Yves Dreyfus (17 May 1931 – 16 December 2021) was a French epee fencer who held two medals as part of the French Olympic épée team.

Life and career
Dreyfus was born in Clermont-Ferrand, France, and was Jewish. He survived the Nazi occupation of France as a child despite being Jewish by taking the name Yves Doucet.

Dreyfus was a three-time Olympian for France and won two bronze medals. At the 1956 Olympics in Melbourne at the age of 25 he won a bronze medal in team epee.

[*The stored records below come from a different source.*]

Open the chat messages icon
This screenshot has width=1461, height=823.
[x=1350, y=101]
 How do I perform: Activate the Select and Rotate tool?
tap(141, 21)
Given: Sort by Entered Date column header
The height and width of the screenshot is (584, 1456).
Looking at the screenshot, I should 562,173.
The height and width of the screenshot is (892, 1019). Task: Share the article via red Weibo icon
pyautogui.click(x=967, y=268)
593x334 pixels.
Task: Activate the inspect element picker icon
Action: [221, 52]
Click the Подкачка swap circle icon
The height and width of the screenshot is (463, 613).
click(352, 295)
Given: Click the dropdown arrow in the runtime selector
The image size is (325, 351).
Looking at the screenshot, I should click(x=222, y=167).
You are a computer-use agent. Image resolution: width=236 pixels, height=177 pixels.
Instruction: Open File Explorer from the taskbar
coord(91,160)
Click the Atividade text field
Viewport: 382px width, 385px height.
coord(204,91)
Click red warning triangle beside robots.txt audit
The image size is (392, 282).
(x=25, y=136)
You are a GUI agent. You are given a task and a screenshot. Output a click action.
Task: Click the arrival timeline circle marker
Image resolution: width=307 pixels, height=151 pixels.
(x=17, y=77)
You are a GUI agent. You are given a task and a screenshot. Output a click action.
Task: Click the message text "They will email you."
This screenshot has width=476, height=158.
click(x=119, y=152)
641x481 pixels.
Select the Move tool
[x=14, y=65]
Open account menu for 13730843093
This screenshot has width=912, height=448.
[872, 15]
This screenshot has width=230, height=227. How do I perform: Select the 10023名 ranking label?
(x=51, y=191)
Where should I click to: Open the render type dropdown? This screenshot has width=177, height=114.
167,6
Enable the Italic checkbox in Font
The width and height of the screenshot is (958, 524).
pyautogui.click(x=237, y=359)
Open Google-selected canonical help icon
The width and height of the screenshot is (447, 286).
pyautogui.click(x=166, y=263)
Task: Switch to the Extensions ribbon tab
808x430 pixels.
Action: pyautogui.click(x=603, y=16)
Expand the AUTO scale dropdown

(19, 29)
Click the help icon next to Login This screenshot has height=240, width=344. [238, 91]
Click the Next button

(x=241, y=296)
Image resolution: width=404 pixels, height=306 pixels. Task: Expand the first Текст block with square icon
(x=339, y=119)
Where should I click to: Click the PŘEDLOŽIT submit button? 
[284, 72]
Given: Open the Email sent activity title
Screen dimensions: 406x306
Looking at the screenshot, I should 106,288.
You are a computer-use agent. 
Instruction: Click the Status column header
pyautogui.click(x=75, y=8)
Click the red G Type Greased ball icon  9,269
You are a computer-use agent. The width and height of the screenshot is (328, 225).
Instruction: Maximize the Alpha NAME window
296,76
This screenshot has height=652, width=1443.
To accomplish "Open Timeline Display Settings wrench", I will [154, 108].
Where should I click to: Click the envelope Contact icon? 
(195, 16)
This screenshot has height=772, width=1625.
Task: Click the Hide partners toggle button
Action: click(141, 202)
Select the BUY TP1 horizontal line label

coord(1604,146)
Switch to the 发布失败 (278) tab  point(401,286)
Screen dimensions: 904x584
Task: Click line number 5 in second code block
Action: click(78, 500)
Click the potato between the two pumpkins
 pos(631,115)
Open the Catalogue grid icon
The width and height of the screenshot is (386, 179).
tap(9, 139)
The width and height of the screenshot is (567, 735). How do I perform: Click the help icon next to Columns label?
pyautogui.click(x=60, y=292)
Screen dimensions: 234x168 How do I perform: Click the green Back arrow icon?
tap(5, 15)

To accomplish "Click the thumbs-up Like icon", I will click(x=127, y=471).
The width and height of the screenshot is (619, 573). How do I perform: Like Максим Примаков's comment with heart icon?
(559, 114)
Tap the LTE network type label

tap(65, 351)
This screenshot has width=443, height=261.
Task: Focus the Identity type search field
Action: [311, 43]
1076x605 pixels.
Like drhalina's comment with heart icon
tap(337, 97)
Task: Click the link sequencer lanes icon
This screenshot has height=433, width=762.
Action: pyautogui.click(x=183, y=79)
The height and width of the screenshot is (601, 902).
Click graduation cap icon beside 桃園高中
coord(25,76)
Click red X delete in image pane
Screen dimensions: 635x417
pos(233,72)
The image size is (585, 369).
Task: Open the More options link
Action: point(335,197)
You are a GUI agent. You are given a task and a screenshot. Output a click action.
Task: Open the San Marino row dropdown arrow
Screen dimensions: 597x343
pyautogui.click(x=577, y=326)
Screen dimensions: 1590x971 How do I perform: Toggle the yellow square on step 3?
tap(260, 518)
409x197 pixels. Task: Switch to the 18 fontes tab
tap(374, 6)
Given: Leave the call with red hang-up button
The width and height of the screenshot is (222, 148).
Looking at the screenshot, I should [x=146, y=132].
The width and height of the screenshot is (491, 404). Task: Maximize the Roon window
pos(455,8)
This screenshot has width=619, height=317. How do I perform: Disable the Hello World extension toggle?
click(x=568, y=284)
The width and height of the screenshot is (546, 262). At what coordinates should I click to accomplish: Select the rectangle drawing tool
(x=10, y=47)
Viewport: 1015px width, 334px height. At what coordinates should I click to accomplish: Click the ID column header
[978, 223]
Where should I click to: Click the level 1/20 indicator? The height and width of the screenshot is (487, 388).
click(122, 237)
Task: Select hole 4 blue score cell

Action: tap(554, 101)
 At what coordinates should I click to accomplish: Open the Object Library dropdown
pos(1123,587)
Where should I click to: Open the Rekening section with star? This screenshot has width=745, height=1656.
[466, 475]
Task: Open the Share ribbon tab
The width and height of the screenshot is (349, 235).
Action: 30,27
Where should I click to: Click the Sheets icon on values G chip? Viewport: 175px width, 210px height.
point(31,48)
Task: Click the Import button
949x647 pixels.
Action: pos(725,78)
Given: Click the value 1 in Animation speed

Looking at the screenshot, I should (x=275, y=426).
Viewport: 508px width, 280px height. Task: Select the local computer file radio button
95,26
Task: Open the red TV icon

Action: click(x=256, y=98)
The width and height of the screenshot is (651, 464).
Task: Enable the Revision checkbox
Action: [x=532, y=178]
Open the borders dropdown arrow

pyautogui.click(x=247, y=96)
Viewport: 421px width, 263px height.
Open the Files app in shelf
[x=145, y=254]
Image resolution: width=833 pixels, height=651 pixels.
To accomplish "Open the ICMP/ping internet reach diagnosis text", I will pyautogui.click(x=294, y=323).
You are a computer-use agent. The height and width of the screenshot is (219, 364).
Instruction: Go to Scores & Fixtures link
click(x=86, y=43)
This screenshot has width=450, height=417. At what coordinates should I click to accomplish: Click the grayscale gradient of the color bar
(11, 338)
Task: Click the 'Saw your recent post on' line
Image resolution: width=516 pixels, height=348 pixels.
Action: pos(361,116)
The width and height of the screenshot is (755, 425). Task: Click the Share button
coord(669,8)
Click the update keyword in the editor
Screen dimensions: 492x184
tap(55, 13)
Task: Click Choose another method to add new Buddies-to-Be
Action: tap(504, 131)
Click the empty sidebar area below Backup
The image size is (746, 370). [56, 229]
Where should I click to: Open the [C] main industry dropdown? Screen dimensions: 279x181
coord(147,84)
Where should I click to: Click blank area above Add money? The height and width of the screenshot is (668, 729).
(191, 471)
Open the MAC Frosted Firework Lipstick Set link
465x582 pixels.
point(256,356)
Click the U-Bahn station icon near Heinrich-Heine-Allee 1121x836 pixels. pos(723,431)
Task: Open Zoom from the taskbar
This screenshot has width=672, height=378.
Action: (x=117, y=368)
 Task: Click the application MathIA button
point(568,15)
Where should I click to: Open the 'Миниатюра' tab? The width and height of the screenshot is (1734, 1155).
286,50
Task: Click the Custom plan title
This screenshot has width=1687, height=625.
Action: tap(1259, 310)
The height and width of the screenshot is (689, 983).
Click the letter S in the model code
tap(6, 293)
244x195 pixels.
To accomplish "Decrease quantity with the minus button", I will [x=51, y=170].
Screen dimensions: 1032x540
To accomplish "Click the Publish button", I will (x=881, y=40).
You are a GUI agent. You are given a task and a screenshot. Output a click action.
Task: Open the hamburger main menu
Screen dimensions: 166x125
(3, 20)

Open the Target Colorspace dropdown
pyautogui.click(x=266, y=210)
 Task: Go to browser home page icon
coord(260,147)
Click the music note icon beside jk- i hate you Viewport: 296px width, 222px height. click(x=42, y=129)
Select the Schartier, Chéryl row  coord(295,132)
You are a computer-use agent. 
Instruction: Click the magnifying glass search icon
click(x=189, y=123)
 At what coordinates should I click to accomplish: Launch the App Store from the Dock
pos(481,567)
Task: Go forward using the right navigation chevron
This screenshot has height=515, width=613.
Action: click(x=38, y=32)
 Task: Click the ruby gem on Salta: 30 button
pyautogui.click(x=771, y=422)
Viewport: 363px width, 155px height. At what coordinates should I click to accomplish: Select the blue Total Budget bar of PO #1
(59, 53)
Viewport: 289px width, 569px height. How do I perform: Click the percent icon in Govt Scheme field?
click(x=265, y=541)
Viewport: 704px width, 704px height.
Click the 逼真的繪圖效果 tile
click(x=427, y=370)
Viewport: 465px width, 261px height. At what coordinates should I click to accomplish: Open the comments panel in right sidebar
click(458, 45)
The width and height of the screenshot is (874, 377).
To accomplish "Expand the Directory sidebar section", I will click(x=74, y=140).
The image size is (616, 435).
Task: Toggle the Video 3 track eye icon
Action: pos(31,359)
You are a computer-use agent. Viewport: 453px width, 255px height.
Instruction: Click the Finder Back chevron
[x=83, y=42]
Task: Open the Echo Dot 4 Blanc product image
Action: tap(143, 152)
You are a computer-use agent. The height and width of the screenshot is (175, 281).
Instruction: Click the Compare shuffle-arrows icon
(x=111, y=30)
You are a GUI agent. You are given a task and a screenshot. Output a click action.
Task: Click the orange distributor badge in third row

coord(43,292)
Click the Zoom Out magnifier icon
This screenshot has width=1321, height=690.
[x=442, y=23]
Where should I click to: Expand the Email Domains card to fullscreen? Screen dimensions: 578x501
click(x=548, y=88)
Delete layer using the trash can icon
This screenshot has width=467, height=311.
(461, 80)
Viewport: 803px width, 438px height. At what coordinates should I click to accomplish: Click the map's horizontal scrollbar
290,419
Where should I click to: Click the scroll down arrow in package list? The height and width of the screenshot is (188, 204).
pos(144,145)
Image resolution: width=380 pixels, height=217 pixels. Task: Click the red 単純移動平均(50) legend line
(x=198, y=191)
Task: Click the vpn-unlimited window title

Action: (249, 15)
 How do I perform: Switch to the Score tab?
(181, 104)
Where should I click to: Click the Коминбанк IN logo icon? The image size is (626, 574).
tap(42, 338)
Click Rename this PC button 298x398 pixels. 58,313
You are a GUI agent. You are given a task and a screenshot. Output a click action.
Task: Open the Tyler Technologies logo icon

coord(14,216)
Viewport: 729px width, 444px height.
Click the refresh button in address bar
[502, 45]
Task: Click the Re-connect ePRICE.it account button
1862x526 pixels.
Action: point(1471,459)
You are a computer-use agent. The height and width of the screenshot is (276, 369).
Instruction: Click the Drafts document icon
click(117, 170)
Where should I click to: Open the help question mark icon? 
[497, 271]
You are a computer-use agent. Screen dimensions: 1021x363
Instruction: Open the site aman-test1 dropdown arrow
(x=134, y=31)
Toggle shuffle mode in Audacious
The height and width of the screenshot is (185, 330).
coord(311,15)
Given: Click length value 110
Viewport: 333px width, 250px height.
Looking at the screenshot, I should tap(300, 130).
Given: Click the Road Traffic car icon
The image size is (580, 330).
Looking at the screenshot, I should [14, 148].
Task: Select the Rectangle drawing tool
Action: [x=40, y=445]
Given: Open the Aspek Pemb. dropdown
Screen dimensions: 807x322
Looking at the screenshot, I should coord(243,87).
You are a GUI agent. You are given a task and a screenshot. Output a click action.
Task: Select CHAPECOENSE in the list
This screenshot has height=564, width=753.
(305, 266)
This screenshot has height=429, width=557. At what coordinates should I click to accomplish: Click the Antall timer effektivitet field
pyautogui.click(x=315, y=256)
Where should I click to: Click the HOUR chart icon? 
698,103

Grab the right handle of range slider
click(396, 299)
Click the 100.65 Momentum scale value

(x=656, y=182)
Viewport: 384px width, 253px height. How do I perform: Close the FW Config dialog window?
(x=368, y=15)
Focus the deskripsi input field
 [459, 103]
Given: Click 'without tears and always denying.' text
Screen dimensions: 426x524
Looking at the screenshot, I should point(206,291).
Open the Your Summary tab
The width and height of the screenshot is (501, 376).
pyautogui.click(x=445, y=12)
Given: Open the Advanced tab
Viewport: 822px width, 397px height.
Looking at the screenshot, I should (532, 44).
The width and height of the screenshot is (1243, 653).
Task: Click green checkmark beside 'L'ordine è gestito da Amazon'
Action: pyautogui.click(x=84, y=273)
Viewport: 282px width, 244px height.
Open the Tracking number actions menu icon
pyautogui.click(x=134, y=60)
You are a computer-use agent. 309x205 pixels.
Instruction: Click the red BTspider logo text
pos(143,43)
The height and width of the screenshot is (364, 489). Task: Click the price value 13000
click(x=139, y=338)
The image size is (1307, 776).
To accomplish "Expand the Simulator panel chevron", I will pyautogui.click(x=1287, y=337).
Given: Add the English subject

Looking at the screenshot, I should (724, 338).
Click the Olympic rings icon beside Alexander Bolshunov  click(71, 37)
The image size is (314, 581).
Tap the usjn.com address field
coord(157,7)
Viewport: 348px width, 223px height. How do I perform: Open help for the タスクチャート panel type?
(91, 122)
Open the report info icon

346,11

At the 1960 Olympics in Rome at the age of 29 he came in 6th in individual epee and tied for 9th with the French epee team.  At the 1964 Olympics in Tokyo at the age of 33 he fenced in the individual epee and won a bronze medal in the team epee.

In 1964, he won the French national championship in epee. He won a gold medal in individual epee at the 1961 Maccabiah Games. He competed for France at the 1965 Maccabiah Games. He won gold medals in both individual epee and team epee at the 1977 Maccabiah Games.

In 1966, he was decorated by General Charles de Gaulle. In 1967, he was given the National Order of Merit by the French Council of Ministers. He later became a Master of Arms.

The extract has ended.